■ GIVEN DATA ■
- - - - - - -

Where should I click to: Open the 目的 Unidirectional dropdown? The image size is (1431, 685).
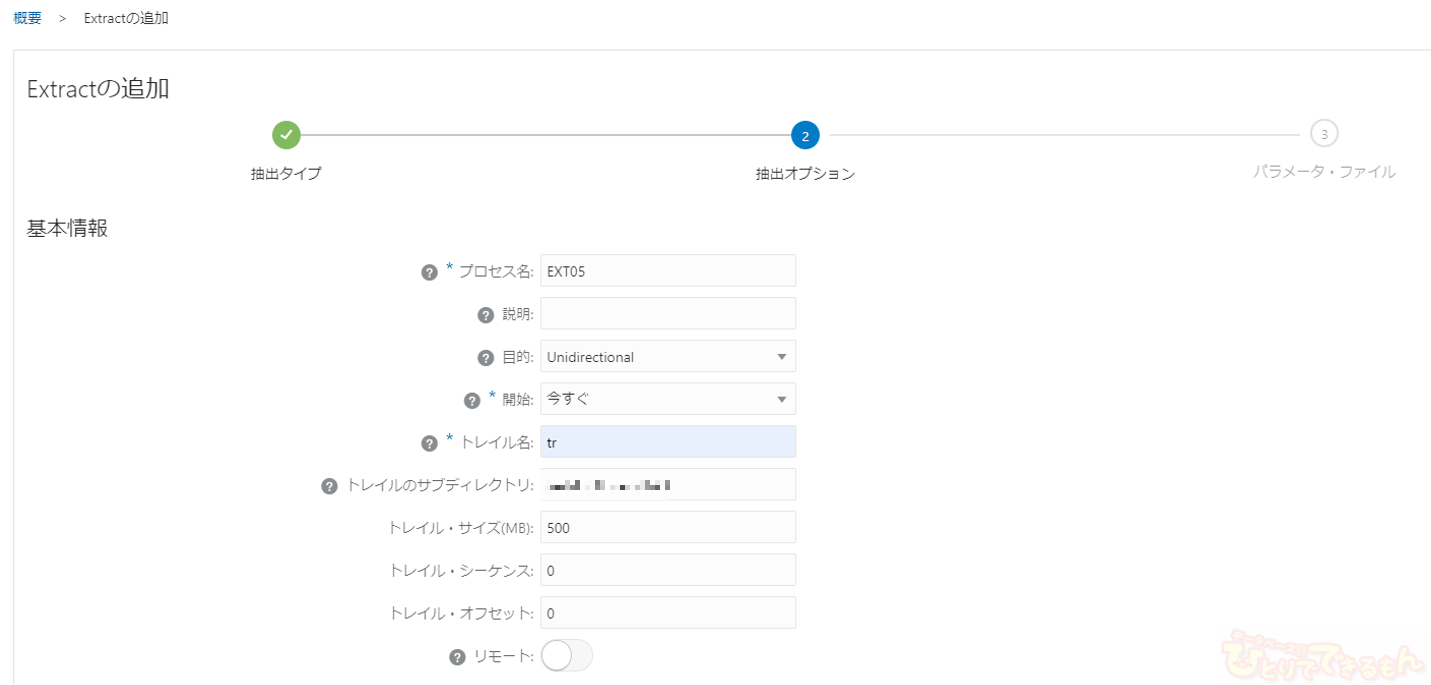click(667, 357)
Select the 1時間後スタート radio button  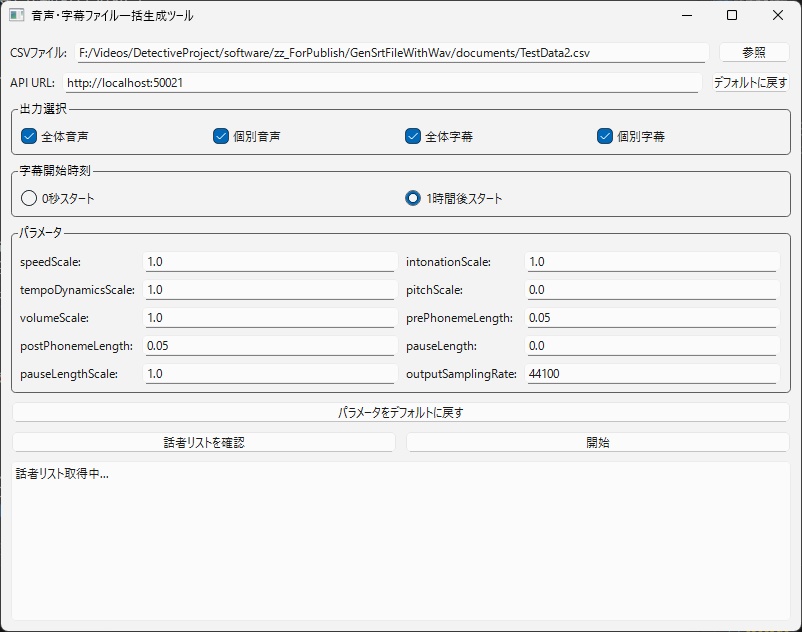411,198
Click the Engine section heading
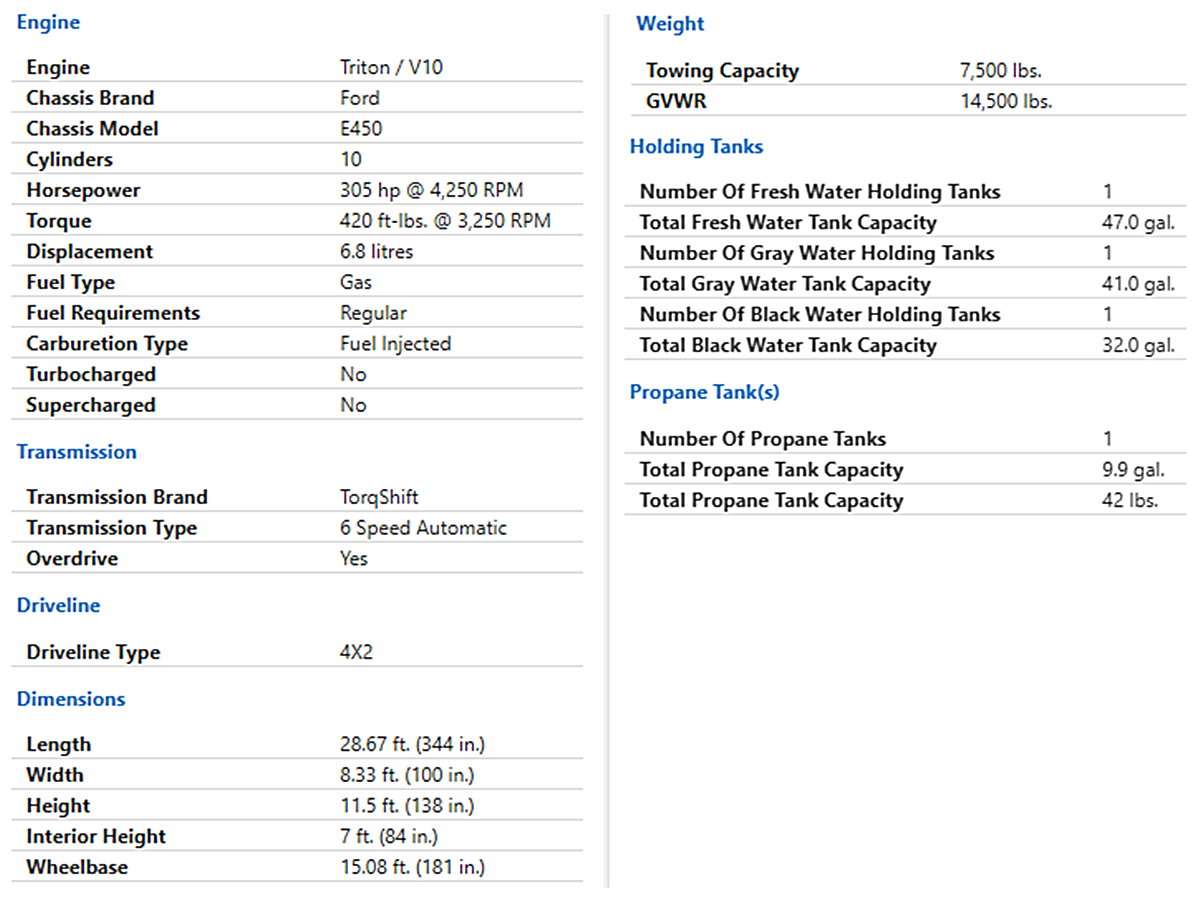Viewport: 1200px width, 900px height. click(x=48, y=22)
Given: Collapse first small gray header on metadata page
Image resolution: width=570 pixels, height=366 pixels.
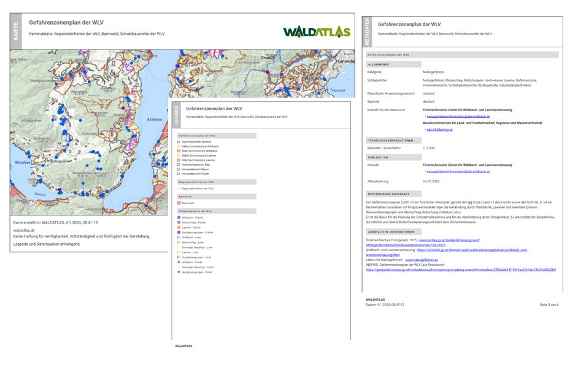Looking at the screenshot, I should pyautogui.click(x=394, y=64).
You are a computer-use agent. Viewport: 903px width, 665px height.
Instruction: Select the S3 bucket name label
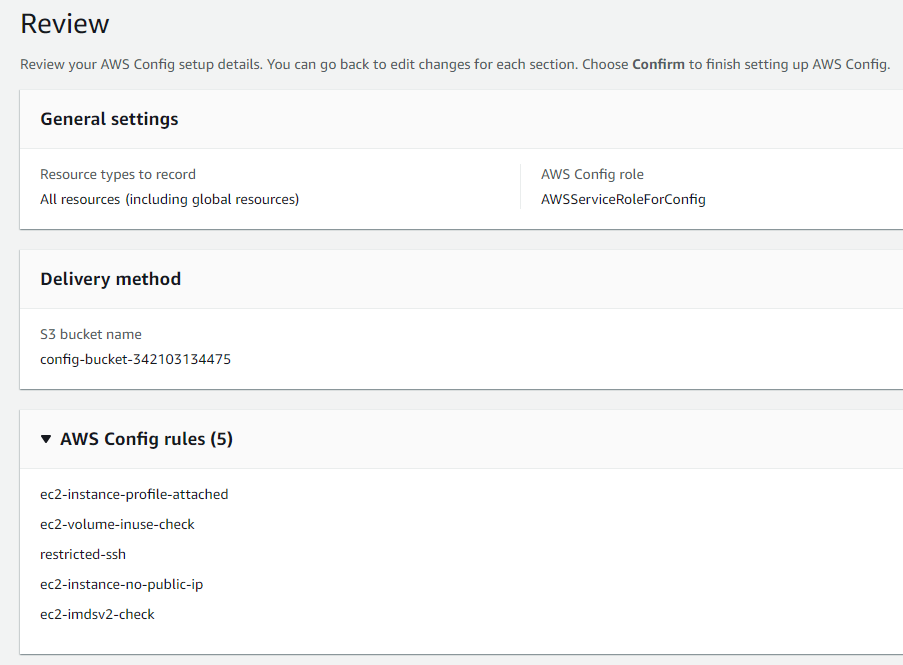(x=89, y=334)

- - - - - - -

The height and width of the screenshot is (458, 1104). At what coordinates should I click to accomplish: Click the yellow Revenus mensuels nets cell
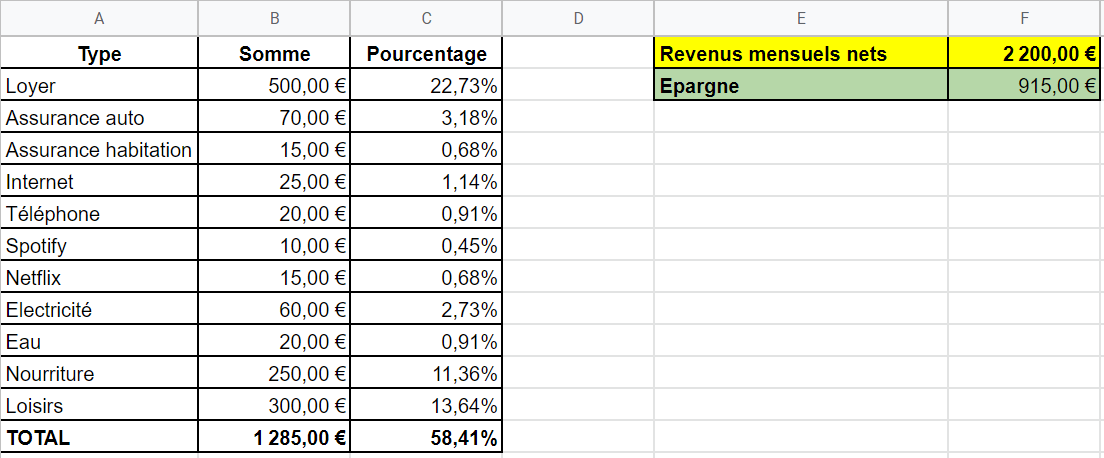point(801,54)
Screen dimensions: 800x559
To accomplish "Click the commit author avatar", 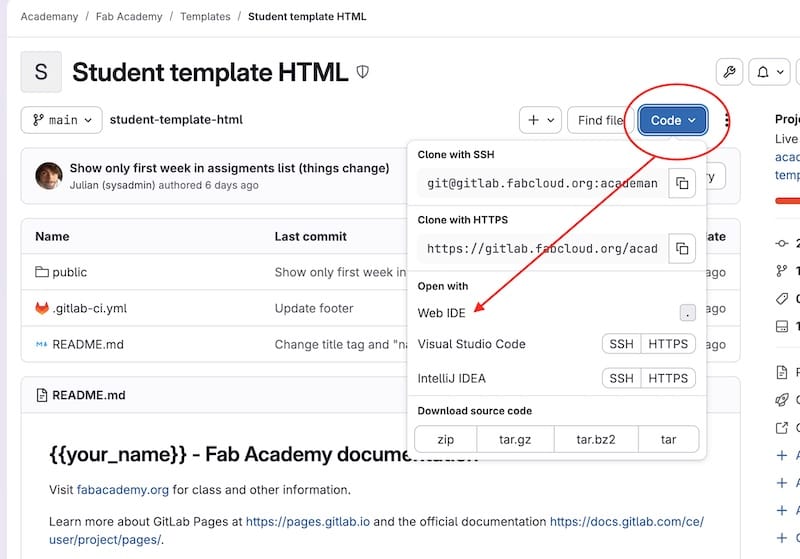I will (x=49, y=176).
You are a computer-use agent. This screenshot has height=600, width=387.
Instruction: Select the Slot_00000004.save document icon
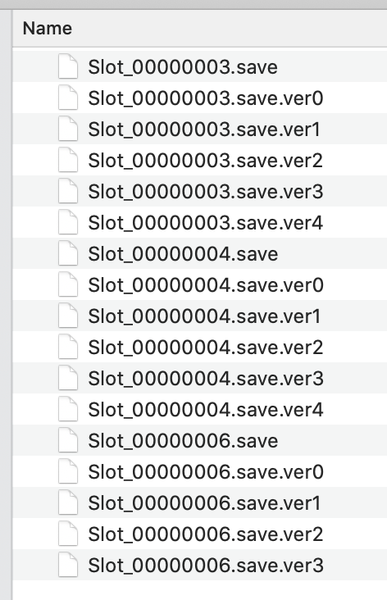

- - - - - - -

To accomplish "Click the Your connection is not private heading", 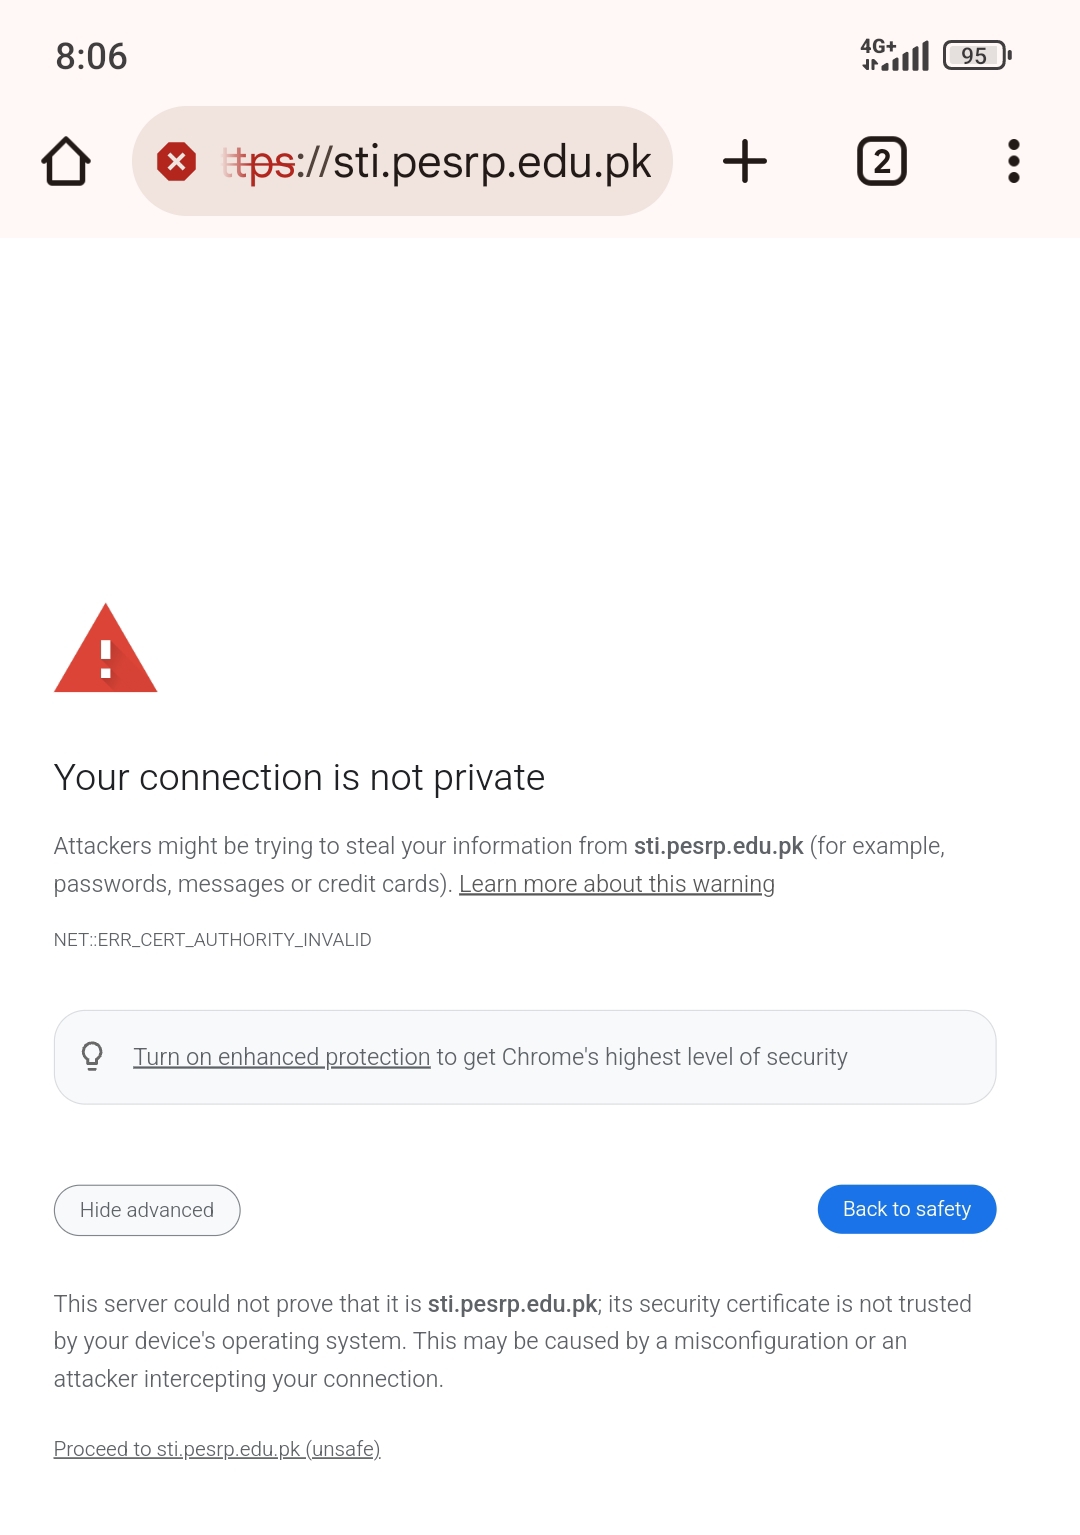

- - - - - - -

■ PROBLEM REQUIREMENTS ■
Could you work out how many lines above contain the string "computer"? Only the number should be given.

■ SOLUTION TO THIS TASK ■
2